Identity Lifecycle
Just as your real-world identity evolves, so do your digital identities and accounts. Your digital identity can vary across processes or systems. As your role, position, or status within an organization changes, so do your digital identities and accounts. This creates an identity lifecycle. But what exactly do we mean by this term? And how do you manage an identity lifecycle?
What is an Identity Lifecycle?
The identity lifecycle refers to the distinct phases of a digital identity or user account, from creation to deletion. The lifecycle covers all steps in managing a user's identity, including creation, activation, transition, deactivation, and deletion.
What is Identity Lifecycle Management?
Identity lifecycle management is an essential component of IAM and provides a streamlined and secure way to manage user accounts. By managing the identity lifecycle effectively, organizations can ensure that the right people have access to the right information at the right times and minimize the risk of unauthorized access to their data. It can be done manually, although this requires excellent communication between managers and the IT department. Automated management is far less complex and time-consuming, and it reduces the risk of errors.
The Phases of the Identity Lifecycle: CRUD
The identity lifecycle phases broadly follow the CRUD (Create, Read, Update, and Delete) processes within an organization. These terms are therefore often used together. Below, we present the different identity lifecycle phases both visually and in text.
1. Creation
The creation or onboarding phase is the first phase of the CRUD process. It refers to creating a new identity for a user when they first join an organization. This phase includes two user management tasks: creating an account and activating an account.
When creating an account, basic information about the new employee is collected, such as name, job title, and the team they will join. This information is then entered into the HR system by the new manager or the HR department. Once the employee has been fully entered in the HR system, their data can be read by the IAM solution. This is often when the first user account and an email address are created for the person. It is usually a deactivated account, though we increasingly see organizations granting access to the intranet or learning management system before the start date.
On the day the new employee's contract takes effect, the accounts are activated, and the correct permissions and entitlements are assigned. This enables the employee to be productive from day one.
2. Review & Update
The Review & Update phase is the second phase of the identity lifecycle and occurs when an employee experiences changes in their career or needs. This phase can include various user management actions: creating, updating, and removing user accounts, and granting and revoking user rights.

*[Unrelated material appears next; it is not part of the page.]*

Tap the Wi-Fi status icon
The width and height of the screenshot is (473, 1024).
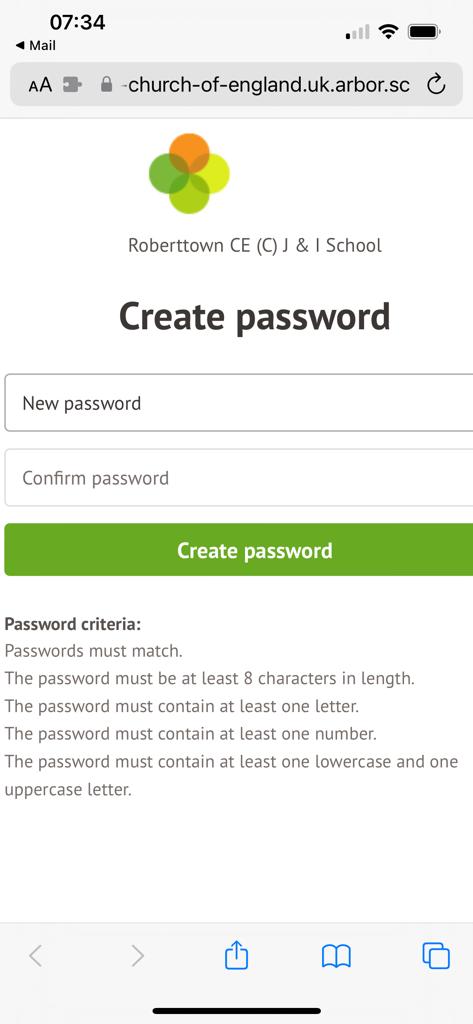click(x=389, y=31)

During the Review & Update phase, an employee's needs, rights, and roles can change, for example, when they change position, are promoted, or start using new IT applications. The identity lifecycle is not static. Updating and reviewing user accounts and authorizations is essential to prevent unauthorized access to sensitive or business-critical data and to remain compliant with laws and regulations. In practice, manually updating user accounts and authorizations can be unmanageable for larger organizations. Automated updates and reviews are a better option and reduce the risk of errors. An IAM solution can evaluate data against the authorization matrix after each change to automatically determine which accounts or entitlements the employee should still have access to and execute the appropriate actions, such as creating, granting, deauthorizing, or disabling accounts or entitlements.
With self-service and workflow capabilities, users can obtain temporary access to specific information or applications without IT intervention. Combined with automated updates and reviews of user accounts and authorizations, this phase of the identity lifecycle can be managed efficiently and securely.
3. Deactivation
The final phase of the IDU process is deactivation or offboarding. This phase occurs when an employee leaves the organization. It includes two separate user management steps: disabling accounts and revoking rights, and deleting/archiving accounts and/or data.
It is critical to ensure that, at the time of termination, all the employee's user accounts and authorizations are deactivated immediately. This minimizes the risk of unauthorized access to sensitive business data. Through integration with the HR system, the IAM solution knows when an employee will leave the company. On that day, the IAM solution disables all user accounts and removes authorizations. This prevents a malicious former employee from stealing sensitive data, such as customer information, intellectual property, or account credentials, or from damaging your environment. It also prevents orphaned accounts. Orphaned accounts are accounts no longer linked to an active user that continue to linger in your IT environment. This digital debris obscures your ability to accurately assess all current digital identities, access rights, and privileges. It also consumes unnecessary storage and licenses.
Depending on internal policy, not all access needs to be revoked immediately. For example, there may be situations where you want to allow the employee to continue retrieving pay slips after the end date. Over time, user accounts can also be automatically deleted or archived. Until that point, the account can be reactivated if the person is rehired.
How Can You Optimize Identity Lifecycle Management?
An IAM solution such as HelloID can help optimize the identity lifecycle. Based on a source system such as an HR system, it can automatically create accounts, assign, update, and revoke authorizations, and disable and delete accounts. This not only reduces the chance of errors but also increases productivity. Employees can get started faster because account creation and authorization assignment are accelerated.
In addition, an IAM solution provides a clear overview of all user accounts, which simplifies identity lifecycle management. Reports and dashboards let you quickly see which user accounts are no longer in use, which user accounts are nearing expiration, and what each account has access to.